実銃

2023/09/02

【実銃】100年以上前の名銃。ピストルカービンの先駆け「Luger P08」アーティラリーモデル【前編】

 

  Luger  
Lange Pistole 08  1917 DWM Artillery Model

 

 

 両大戦を通してドイツ軍にサイドアームとして使用され、そのデザイナーGeorg Lugerの名前から“ルガー”として世界中に知れ渡っているのが、独特のトグルロックショートリコイルアクションを持つ“P-08”だ。そのドイツ国内における名称は“Pistole Parabellum”だが、1908年にドイツ陸軍が定めた採用名“P-08(Pistole 08)”の名称の方がよく知られている。
 今回は第一次大戦期、ドイツ軍が砲兵などに支給したLange Pistole 08、いわゆるアーティラリーモデルにスポットを当て、その驚きの性能をお伝えしたい。

 

 


 

Luger LP-08

 

 

 

  • 口径:9×19mmパラベラム
  • 銃身長:200mm
  • 重量:1,043g(本体)
  • 閉鎖方式:トグルロックドショートリコイル
  • 装弾数:ボックスマガジン8発、ドラムマガジン32発

 


 

 珠玉のマシンツール 

 

 私とルガーP-08との邂逅は、今から17-8年ほど前に遡る。
 仕事の関係で、カスタムナイフメーカーのBob Loveless(ボブ・ラブレス)氏の工房を訪れる光栄に恵まれた。ご存じの方も多いと思うが、彼は“カスタムナイフの父”とも呼ばれるレジェンドの一人であり、その作品は世界中から高く評価されている。

 

8インチ銃身は当初長く感じたが、見慣れてくるとバランスよく感じるから不思議だ。32連マガジンとの相性は抜群だろう。木製のホルスターは後年のレプリカである

 

 ただ、取材を進めるうちに、ボブがライカやロレックスといった、メカニズムに優れた精密機械に多大な興味を持ち、同じ理由で際立った性能を持つハンドガンのコレクターであるというのが判明したのだ。ナイフ工房の取材であったにもかかわらず、3日間の日程のうち1日はほとんどボブのコレクションを見せてもらう事に終始してしまった。

 

メカニカルな印象と美しさを発散する

 

トリガーサイドプレートから、トリガーバー、そして内部のブリーチブロックと、ファイアリングコントロールは左側に集中している

 

 中でもそのガンコレクションは徹底しており、SIG P210や各種のカスタムガヴァメント/コマンダーの充実度には度肝を抜かれてしまった。

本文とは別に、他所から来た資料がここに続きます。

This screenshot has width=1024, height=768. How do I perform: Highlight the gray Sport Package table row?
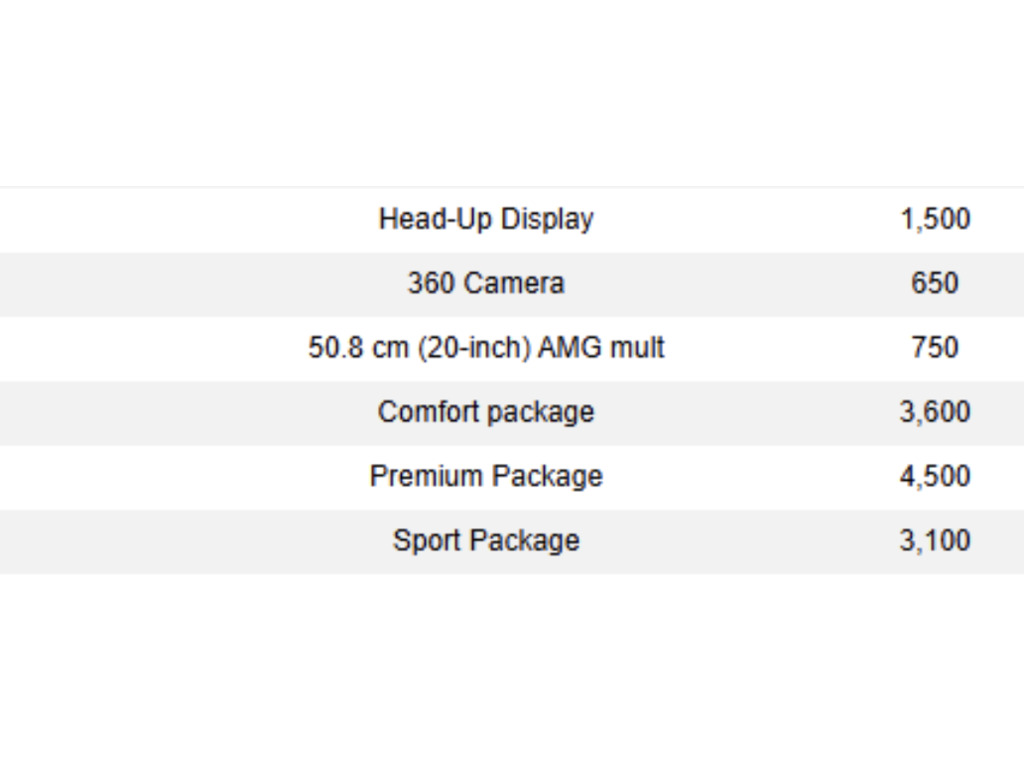pyautogui.click(x=512, y=541)
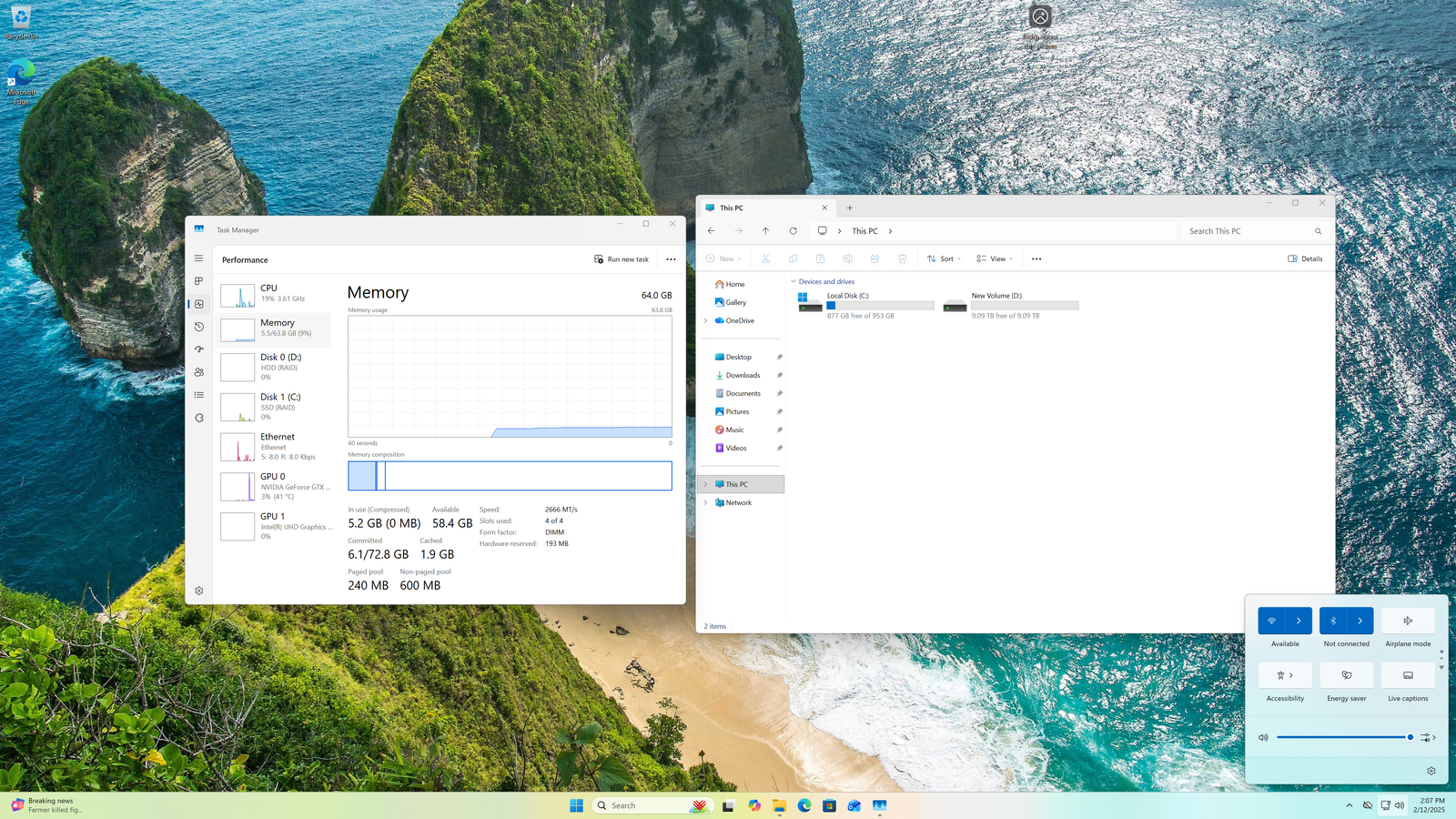Toggle Wi-Fi in quick settings

point(1271,621)
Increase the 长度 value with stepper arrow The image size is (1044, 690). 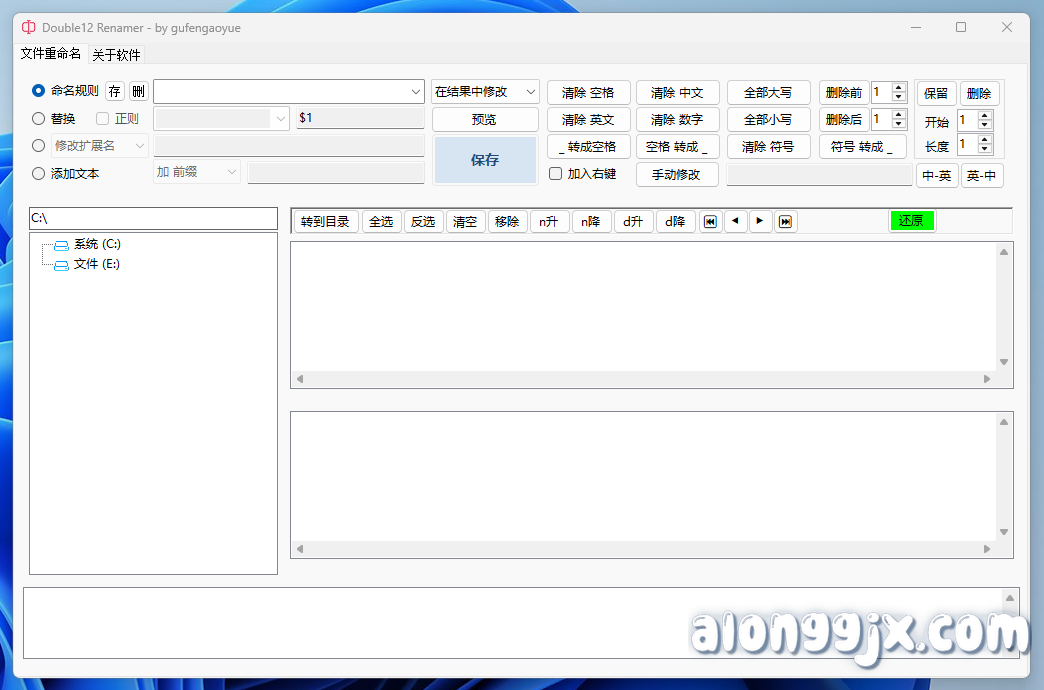tap(984, 140)
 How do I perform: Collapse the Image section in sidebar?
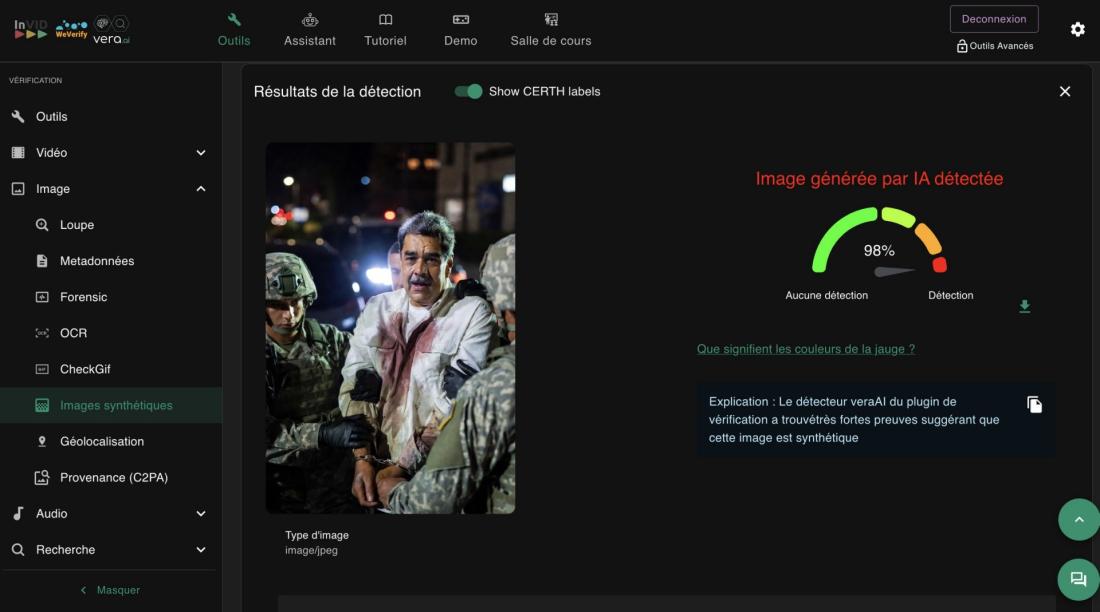[x=200, y=189]
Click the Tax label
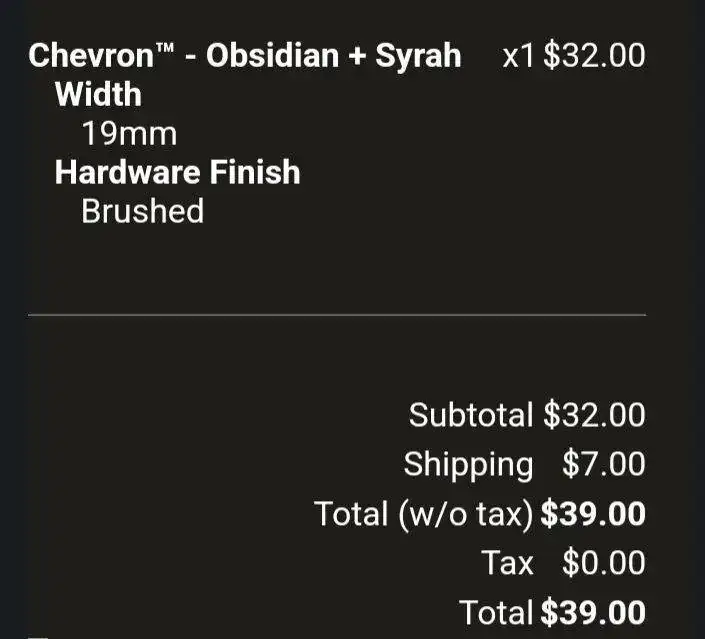The height and width of the screenshot is (639, 705). tap(507, 563)
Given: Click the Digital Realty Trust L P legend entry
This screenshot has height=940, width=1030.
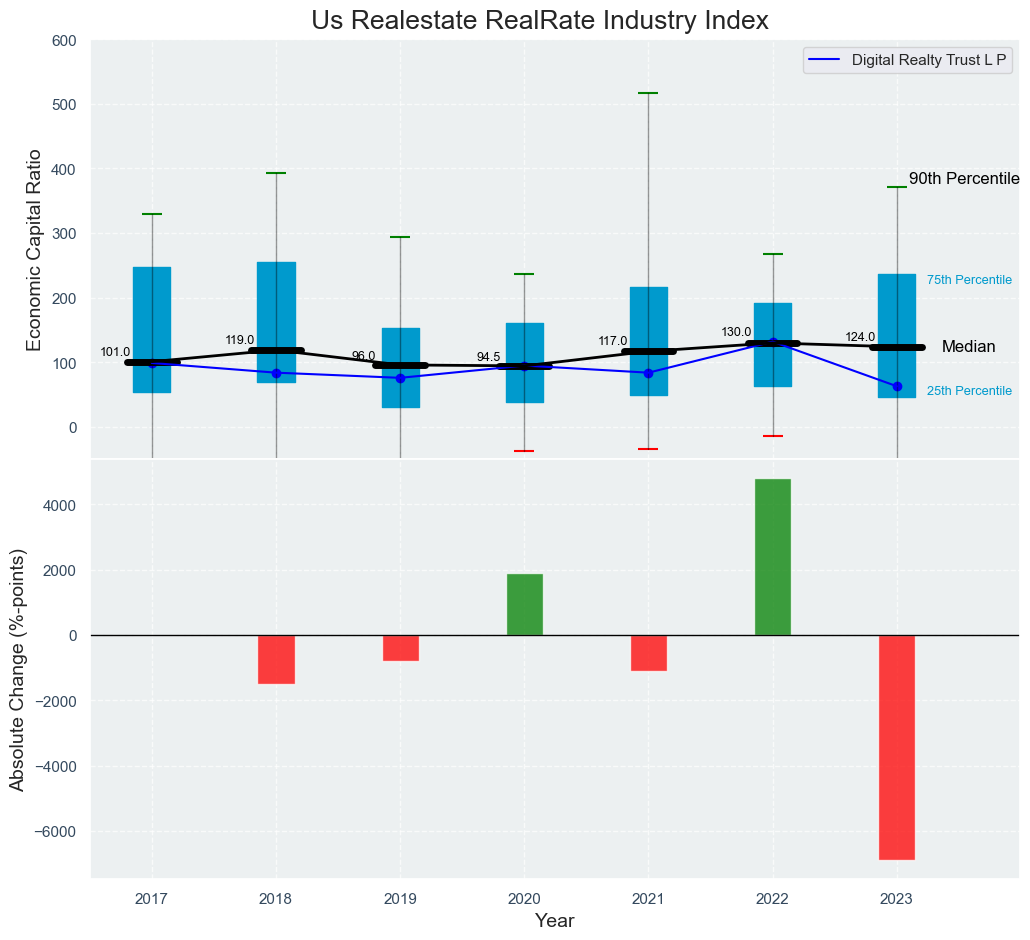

 そしてまたルガーのコレクションたるや半端ではなく、.30Luger(7.65×21mm)口径のM1900を始め、グリップセイフティ付きネイビーモデル(P-04)やLP-08、はたまたJohn Martz(ジョン・マーツ)氏がカスタムした.45ACP口径等、まあありとあらゆるモデルが目白押しだったのだ。

 

右側はシンプルな外観を見せるLP-08。トリガーガード、トグル、マガジンベース、グリップパネルスクリューといった円のデザインが美しい調和を見せる。ルガーは機能美を備えたピストルなのだ

 


ルガーはもう工芸品だな。私は1900年代初頭に、これだけの工業製品を作り上げたドイツという国に敬意を持っている。メカニズムはもちろんだが、この造形とデザイン力、そして工作精度には舌を巻くしかない。このトグルを引いてみな。100年前のガンなのに、どこにもガタがない。この滑らかな作動はどうだ。これほどの工業製品を量産することができた当時のドイツ人は、やはり凄いというしかない。ただこの複雑な機構をスムーズに作動させるには、どれほど熟練の技術を必要としたか。想像の範囲を超えているね。ほら撃ってみな

 

シリアルナンバーは、このレシーバー横と、フレーム前に刻印されている。その他のパーツすべてにはシリアルナンバーの下二桁の75が刻印される


 と手渡されたのが長銃身のLP-08だった。なんとボブは、工房の一角にブレットトラップを自作し、常にターゲットをセットしていたのだ。それほど広くもない工房の一番奥のコーナー、ボブがいつも座っているデスクからの距離は8-9ヤード(約7~8m)ほどのところにブルズアイターゲットが貼ってあり、.45ACPと思われる弾痕が5-6発残っている。もちろん周りには様々な工作機械が鎮座しており、その隙間が射線となっているのだ。

 

トリガーガードは小振りだ。デザイン優先でこうなったと伝えられている

 

ほらマガジン

 

 ボブが5発装填したマガジンを渡してくれる。
 リバーサイド市のハズレとはいえ、住宅街であるのは間違いない。それに工房はボブの家の庭に立てられたいわゆる小屋であり、防音設備もなく、アルミ枠のガラス窓があちこちにあるガレージのような建物でしかない。

 

コンシールドキャリーが必要でないシチュエーションなら、現在でもかなりいい線を行っているセットアップといえる。何せホットなアモを撃ってもリコイルはミニマムというのが凄い。但し、RDS(レッドドットサイト)が装着できないのは、老眼シューターには致命的だ


まあいいから、こいつと撃ち比べてごらん


 と、SIG P210まで用意してくれている。ボブはここまでの取材で私が競技射撃に入れ込んでいるのは伝わっていたが、なんといってもまだ出会って2日目である。

 

レプリカのストック/ホルスターには、このようにぴったり収まる。全くガタのない状態で装着が可能だ


 ともあれ、9mm弾をイアプラグ代わりに耳に突っ込み、空撃ちを数回してから、両手保持で慎重にトリガーを引く。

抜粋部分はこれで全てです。